What you need to do: In the script documentation below, please rewrite the paragraph beginning "Description: Cuts a video between specified time intervals" as a short bulleted list that keeps its main facts.

Script: tools/video_cut.py
Description: Cuts a video between specified time intervals or extracts a single frame at a specific time. To specify the time intervals, use the arguments --start and --end for cutting, or --frame for extracting a frame. Specify the mode using the --i argument: 1 for cutting a video and 2 for extracting a frame.

Usage:

python3 tools/video_cut.py --input <path_to_video> --i <1_or_2> --start <start_time_in_minutes> --end <end_time_in_minutes> --frame <frame_time_in_minutes>

Input: A video file located at the specified path.
Output: A cut video (video_cut.mp4) if --i 1, or a single extracted frame (frame_minuto_<time>.png) if --i 2.

3. Pose Visualizer

Script: tools/pose_visualizer/pose_visualizer.py
Description: Visualizes the interactive 4D results from the pose stage.
Output: Interactive visualization of results from data/intermediate/pose/pose_output.

Recorded data:

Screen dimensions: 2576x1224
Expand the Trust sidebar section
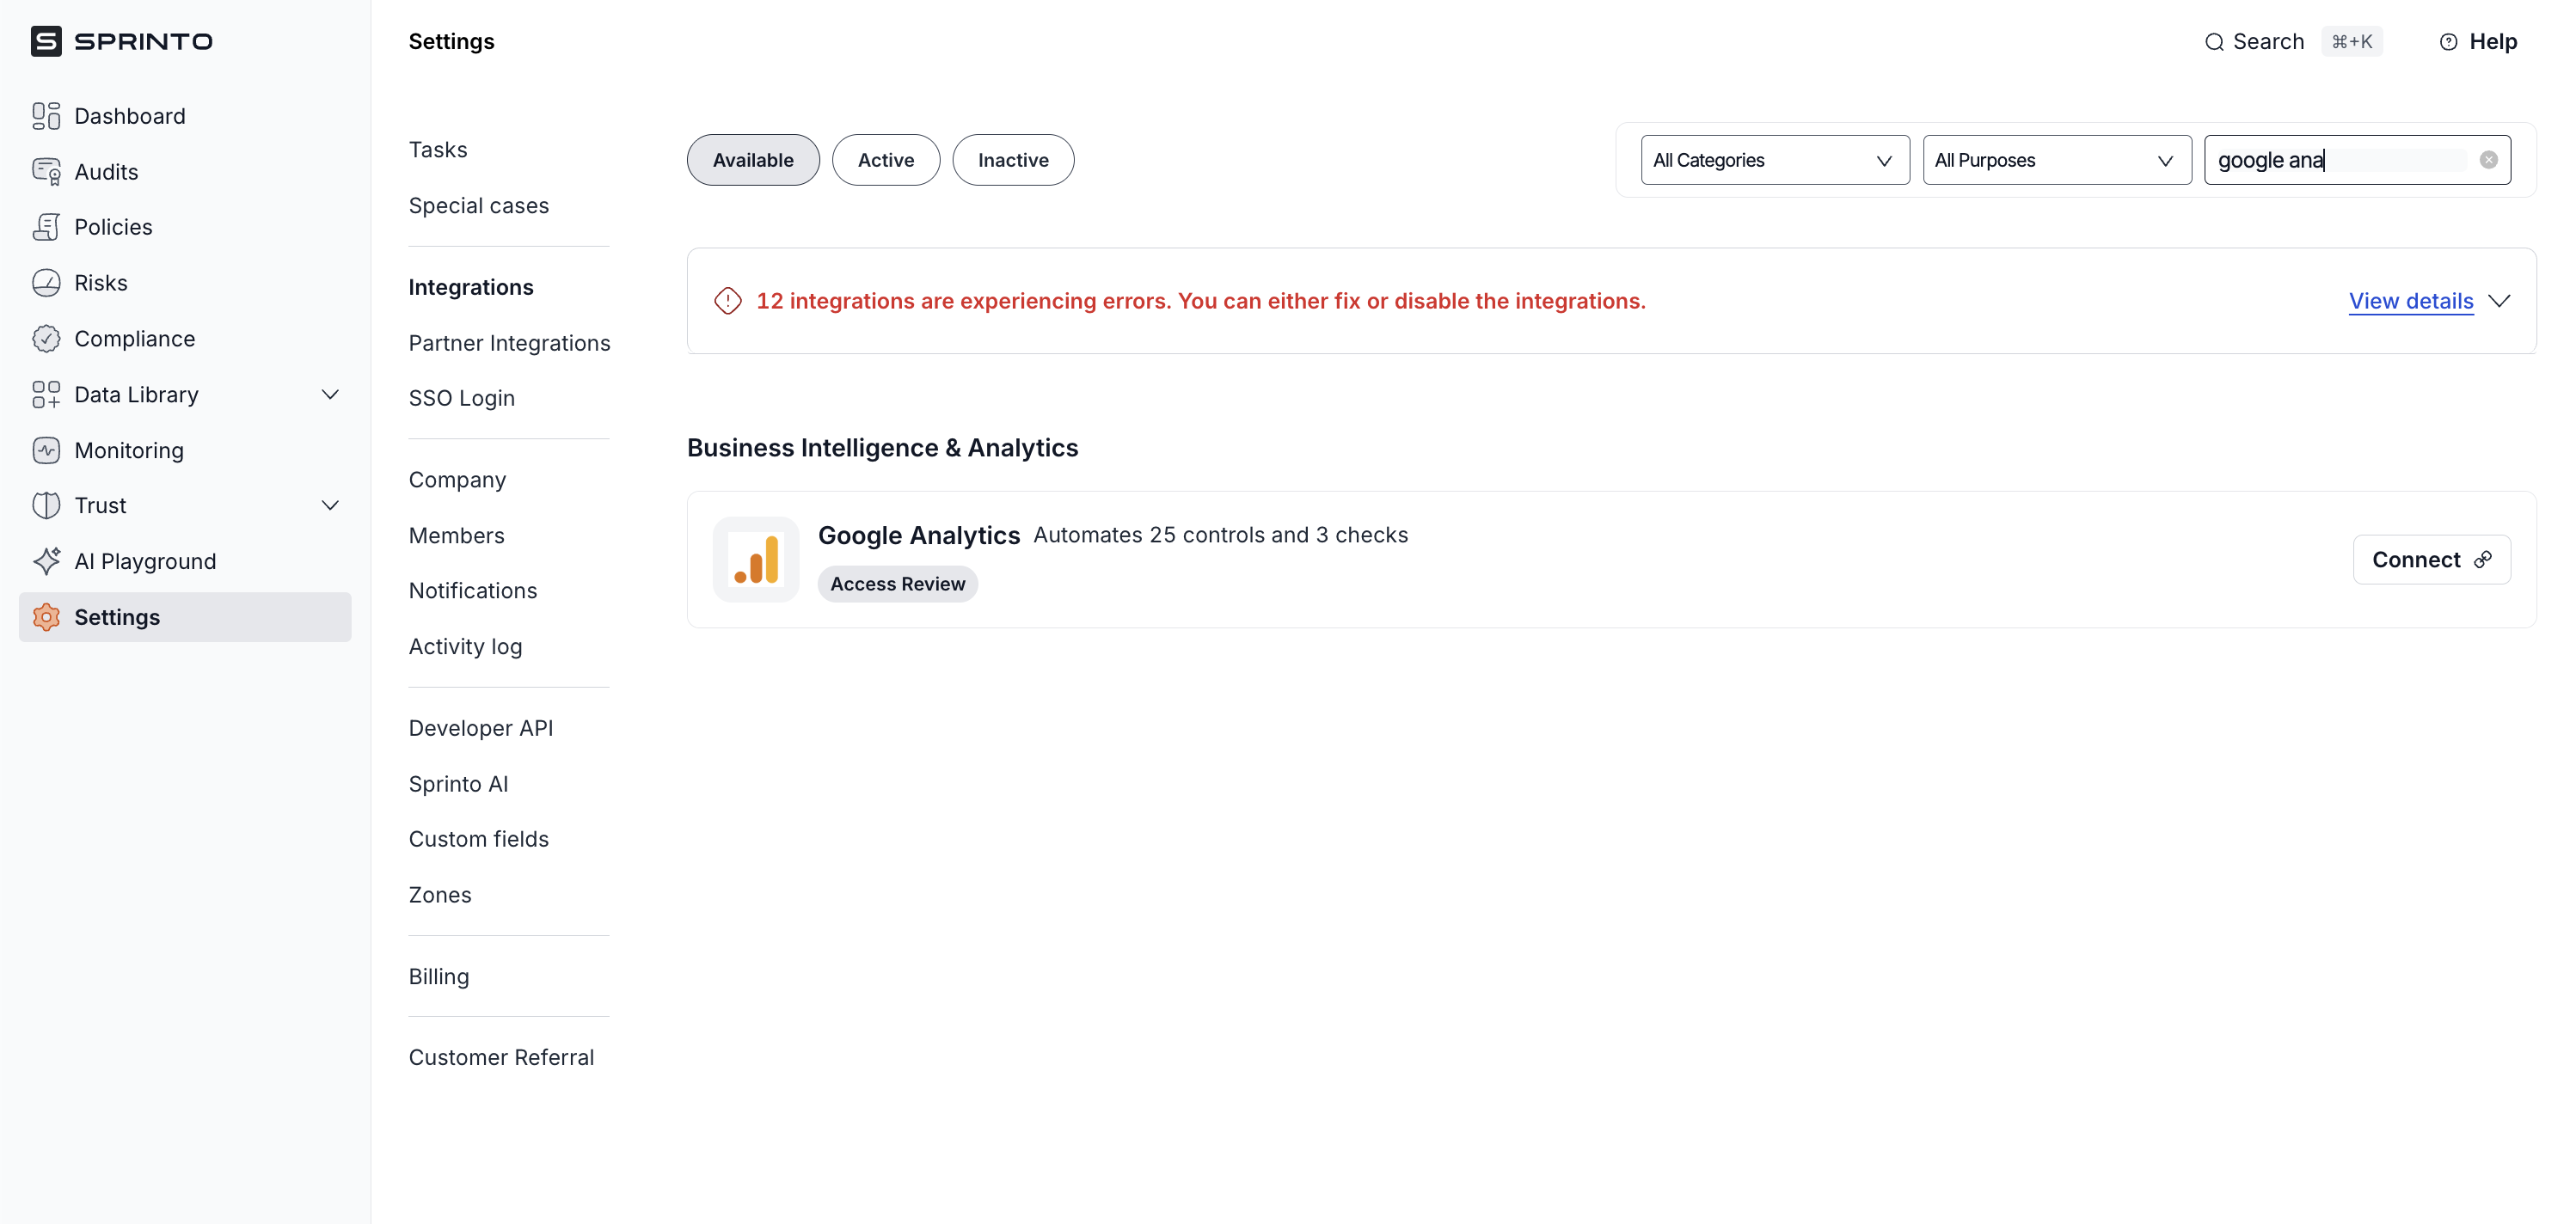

Answer to the task:
- Cuts a video between set time intervals, or extracts a single frame at a given time.
- Cutting uses --start and --end; frame extraction uses --frame.
- --i selects the mode: 1 cuts a video, 2 extracts a frame.